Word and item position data
## Begin

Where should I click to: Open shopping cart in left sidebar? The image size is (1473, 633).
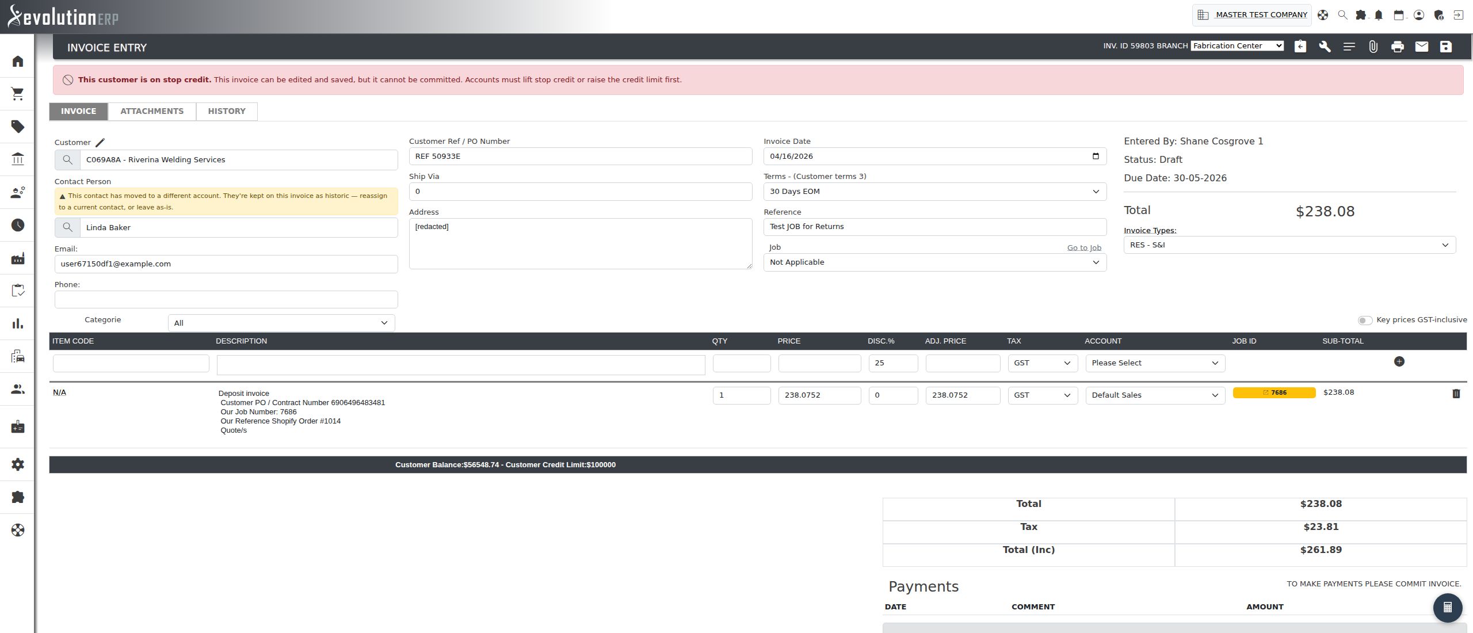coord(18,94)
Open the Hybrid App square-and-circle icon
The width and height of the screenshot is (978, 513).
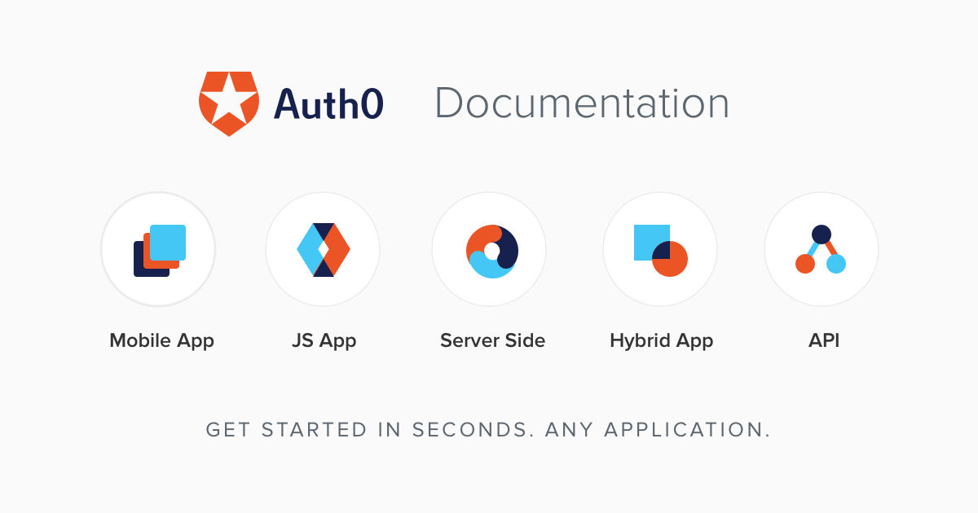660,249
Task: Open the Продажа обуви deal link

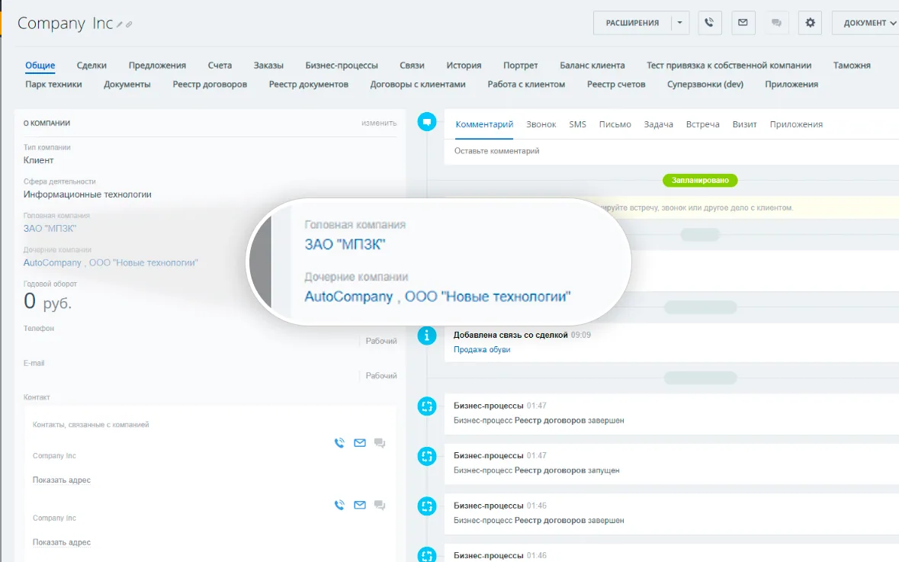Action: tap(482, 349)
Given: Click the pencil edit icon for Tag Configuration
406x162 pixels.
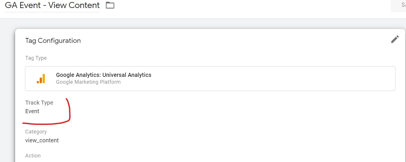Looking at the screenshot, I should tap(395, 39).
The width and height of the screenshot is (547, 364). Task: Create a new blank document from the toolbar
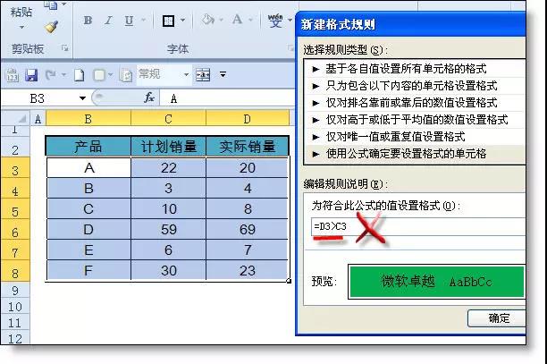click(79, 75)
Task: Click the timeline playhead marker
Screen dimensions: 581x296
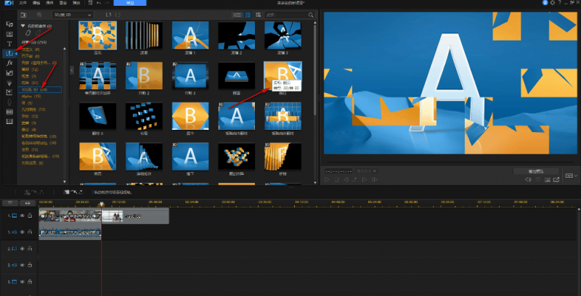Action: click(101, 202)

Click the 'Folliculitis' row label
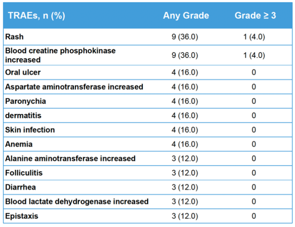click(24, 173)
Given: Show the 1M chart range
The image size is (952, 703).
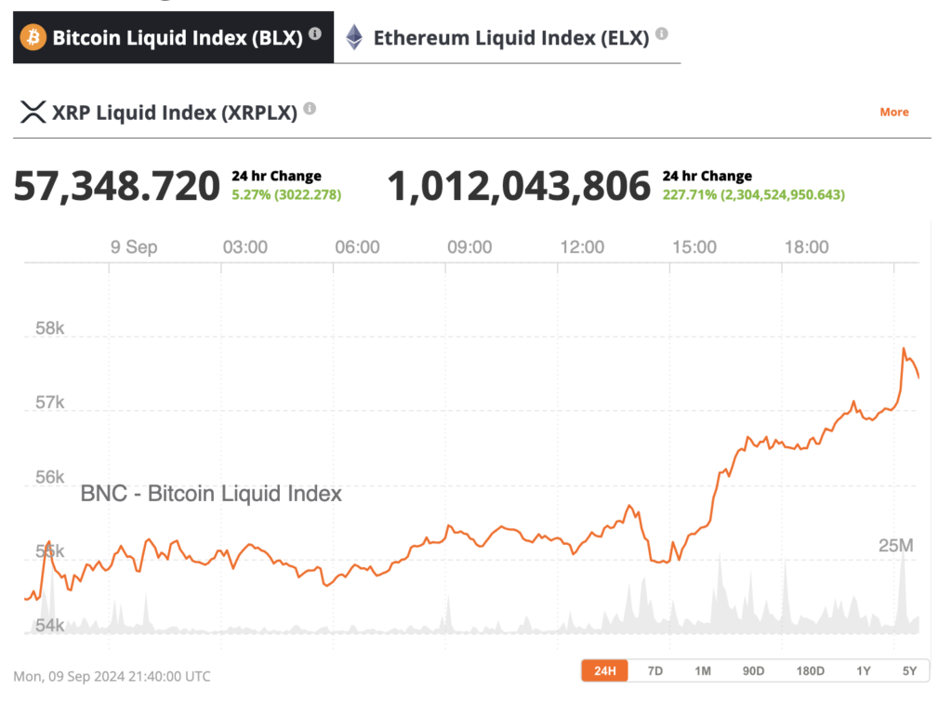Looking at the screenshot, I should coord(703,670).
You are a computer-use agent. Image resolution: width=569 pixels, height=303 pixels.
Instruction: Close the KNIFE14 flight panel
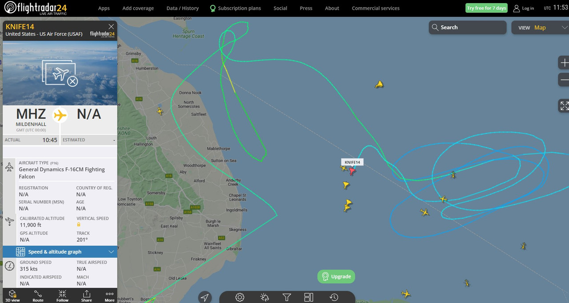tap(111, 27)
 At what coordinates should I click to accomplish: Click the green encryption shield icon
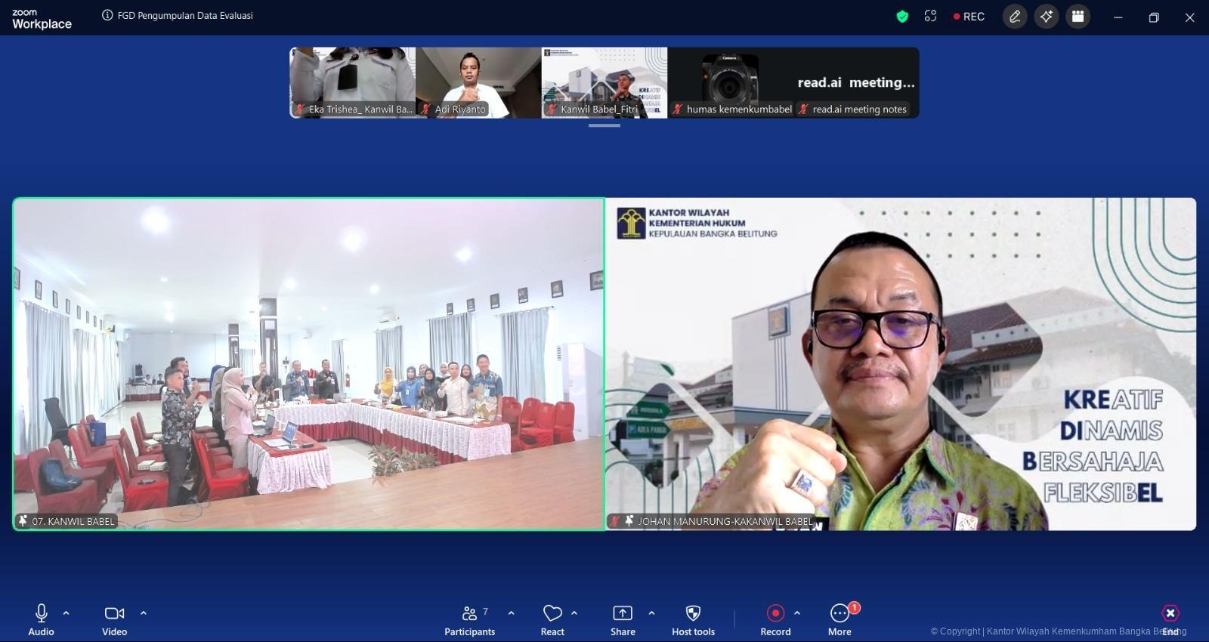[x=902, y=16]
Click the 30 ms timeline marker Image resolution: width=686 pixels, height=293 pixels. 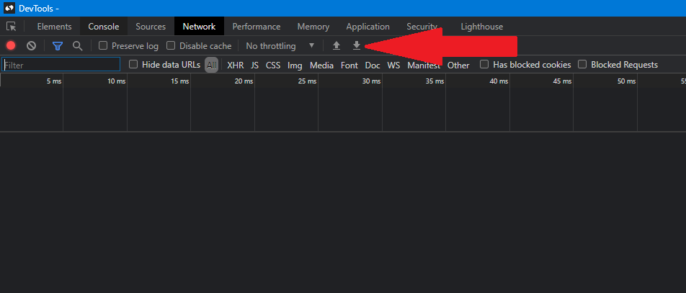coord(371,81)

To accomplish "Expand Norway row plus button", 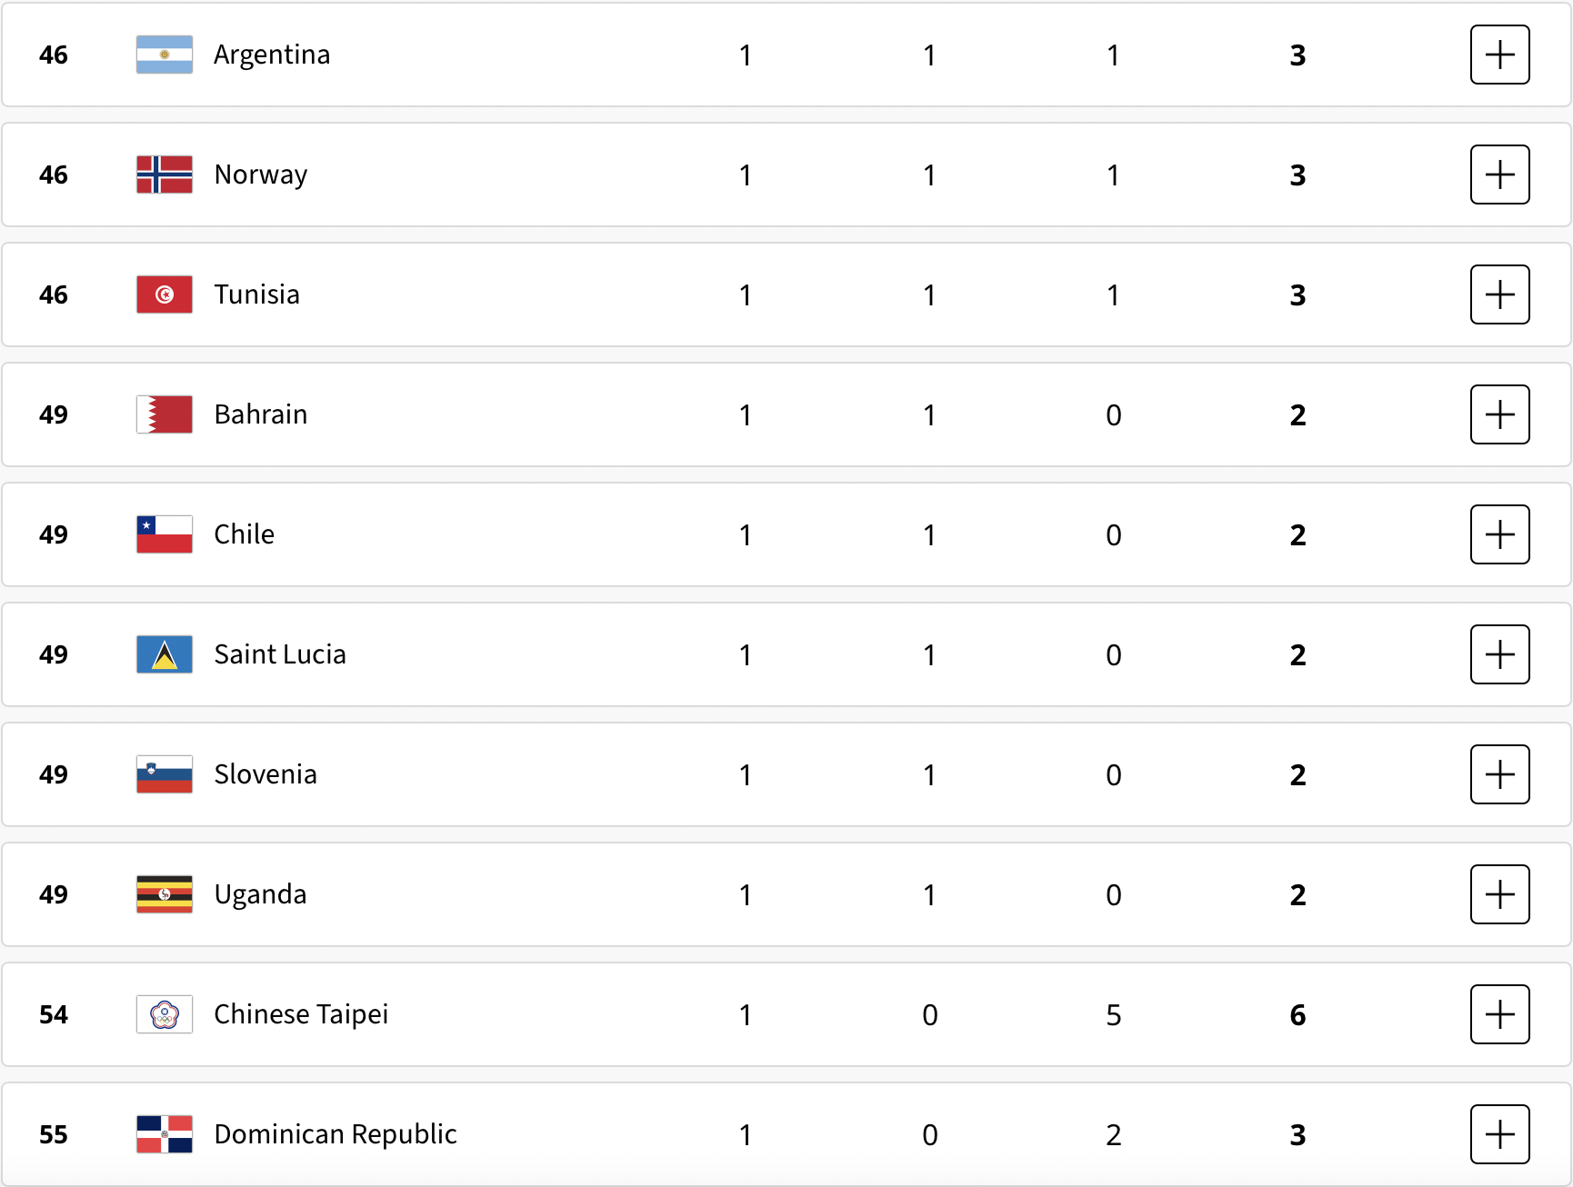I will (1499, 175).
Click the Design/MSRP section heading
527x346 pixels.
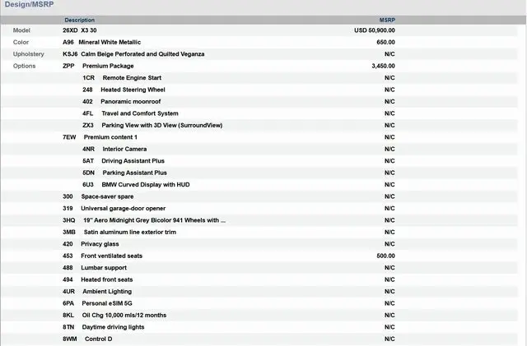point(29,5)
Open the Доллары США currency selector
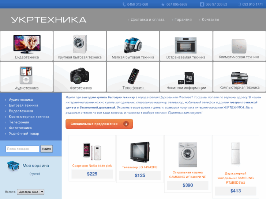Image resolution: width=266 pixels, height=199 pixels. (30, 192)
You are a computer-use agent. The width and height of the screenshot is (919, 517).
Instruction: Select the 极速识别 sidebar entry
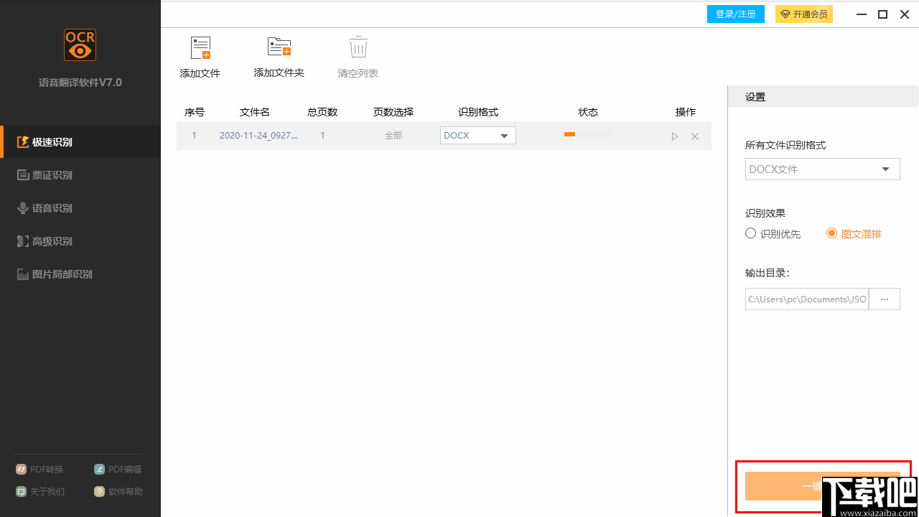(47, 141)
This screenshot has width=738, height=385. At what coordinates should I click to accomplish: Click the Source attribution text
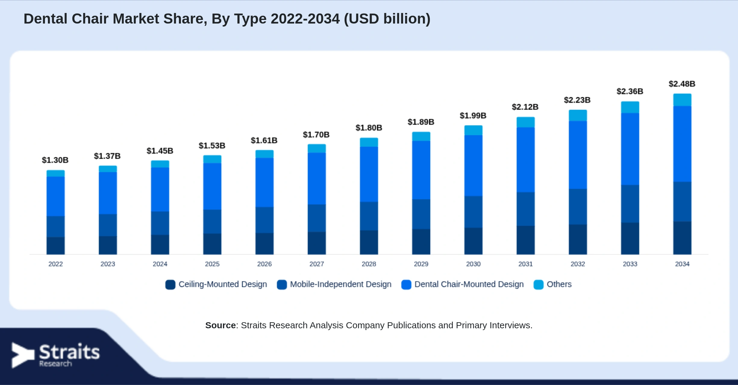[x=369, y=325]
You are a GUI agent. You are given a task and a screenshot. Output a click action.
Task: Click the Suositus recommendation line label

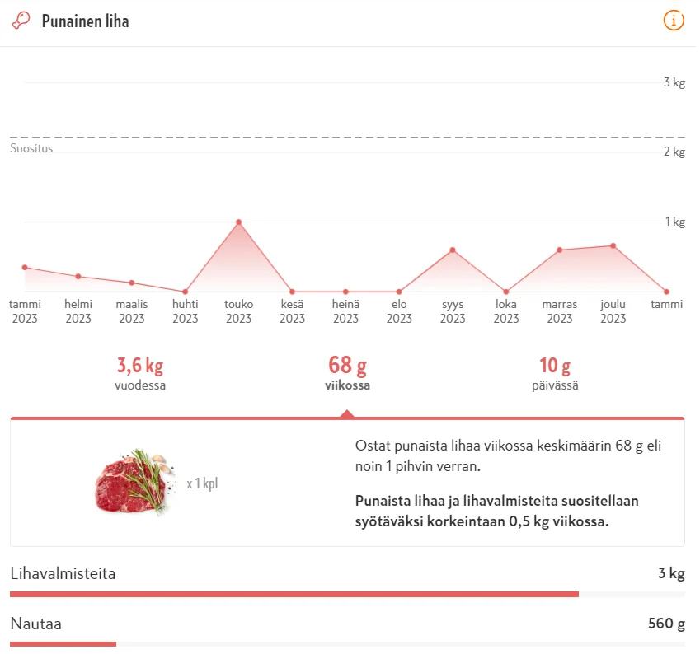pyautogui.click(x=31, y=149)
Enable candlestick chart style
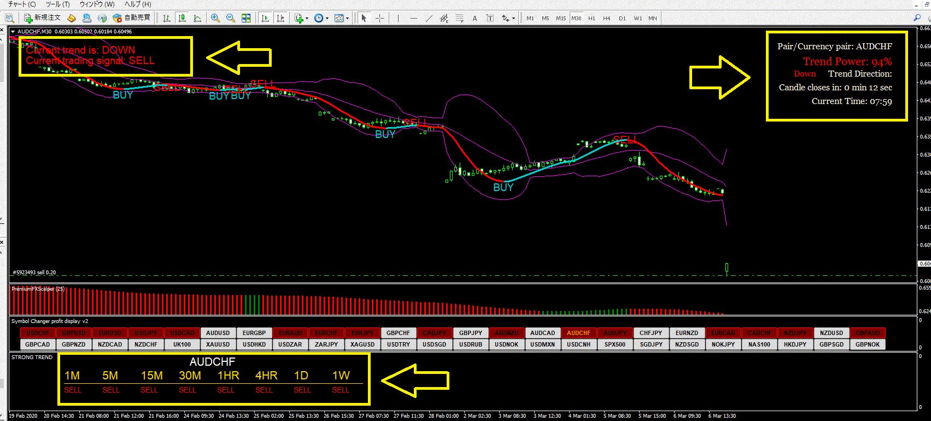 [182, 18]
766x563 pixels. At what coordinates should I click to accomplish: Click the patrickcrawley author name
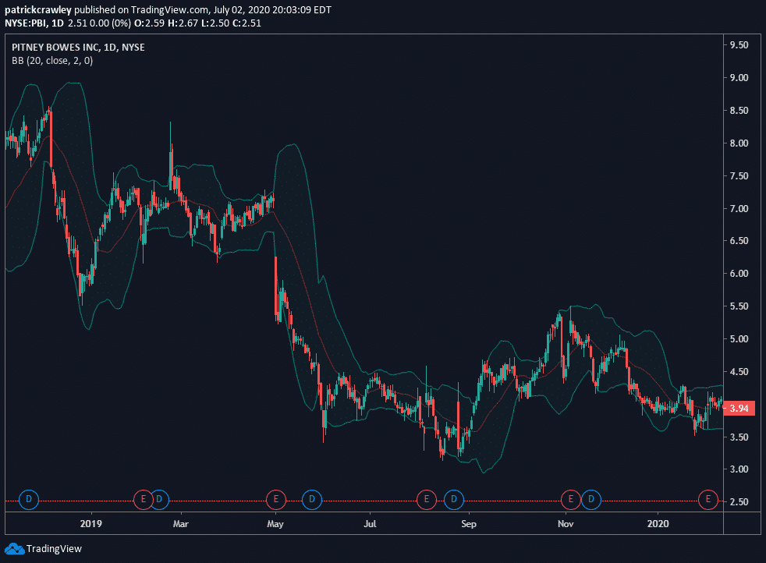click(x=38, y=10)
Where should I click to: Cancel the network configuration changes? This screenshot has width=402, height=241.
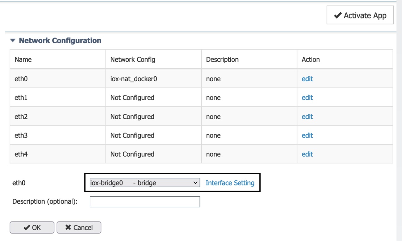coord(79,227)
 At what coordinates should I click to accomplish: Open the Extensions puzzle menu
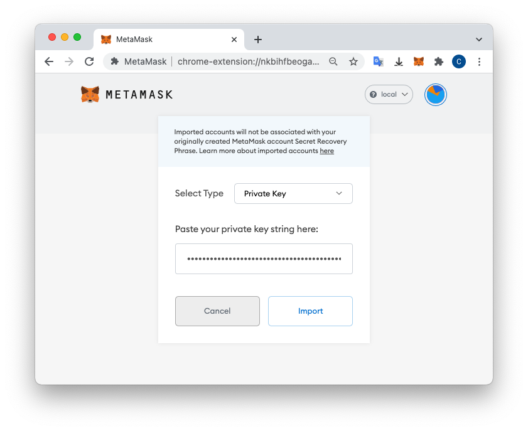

## End

## Short exercise
From the line with "The width and height of the screenshot is (547, 364)." up to and including the line with "Looking at the screenshot, I should coord(703,670).", rewrite the listing with "toolbar" changed to "ribbon" and nothing else altered. Give only those lines, and leave out the pictures.

## Solution below
The width and height of the screenshot is (547, 364). Task: Create a new blank document from the ribbon
click(79, 75)
Task: Click the timeline playhead marker
Screen dimensions: 581x296
Action: click(101, 202)

Click the 'Folliculitis' row label
click(24, 173)
Given: Show the 1M chart range
The image size is (952, 703).
Looking at the screenshot, I should coord(703,670).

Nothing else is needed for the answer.